Humans in deep space inspire and drive discovery and new knowledge. The systems under development to return Americans to deep space will forge the path back to the Moon and onto Mars. Some of these include the Orion crewed spacecraft, the Space Launch System (SLS) rocket, the Exploration Ground Systems that support them and their missions, the Human Landing System(s) and the lunar Gateway. These missions are scheduled to start next year and to progress in rapid fashion thereafter. Together, these programs have sustained thousands of jobs from suppliers in all 50 states and Puerto Rico, supporting economic recovery and the benefits that NASA Exploration brings to addressing planetary concerns and issues here on Earth, including climate change.

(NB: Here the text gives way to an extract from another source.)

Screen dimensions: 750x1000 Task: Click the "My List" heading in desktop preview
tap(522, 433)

Innovation is the hallmark of space exploration. Building upon the value created by government programs, entrepreneurial firms are fully engaged; developing capabilities to land small payloads on the lunar surface while also scaling up to large systems for lunar landing and habitation. These efforts work hand-in-hand with our national programs in exploration and science, advancing technology and increasing the demand for jobs in sustained career paths. Space exploration and development fuel the growth of new industries and a vital STEM workforce that we will need to support U.S. competitiveness and, importantly, to meet key national imperatives in the future — not only to address the challenge of climate change, but also the pressing needs of cleaner energy and water, medical care, national security and to drive our economy forward.

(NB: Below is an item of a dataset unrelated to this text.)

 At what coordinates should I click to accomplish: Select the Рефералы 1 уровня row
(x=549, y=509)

To ensure that the United States continues to prosper and lead in outer space, Congress and the White House must find a way to stay the course and fully fund the nation’s space exploration enterprise in balance with other competing policy priorities. The effects of the COVID-19 pandemic create challenges not faced in our lifetimes.  Yet, NASA must have budget stability to maintain continuity of major programs and mitigate mission delays. NASA must also have budget stability to capitalize on all of the investments made over previous decades for the benefit of all.

The global space policy environment is rapidly evolving. Maturing global competition in space from other nations carries both potential opportunities for partnership and possible threats to U.S. primacy in space. Returning to the Moon as our next step in human exploration, together with a strong national commitment to science in low Earth orbit and in deep space, offers us the promise of a next great Space Age — a rejuvenation and refocus of the future of space exploration, science and commerce that will become the legacy of a future administration and Congress. 

Mary Lynne Dittmar is a member of the National Space Council Users’ Advisory Group (UAG), a member of the FAA Commercial Space Transportation Advisory Committee (COMSTAC), a member of the National Academies Space Studies Board (SSB) and the president and CEO of the Coalition for Deep Space Exploration, a non-lobbying industry association supporting NASA’s programs in human space exploration and science.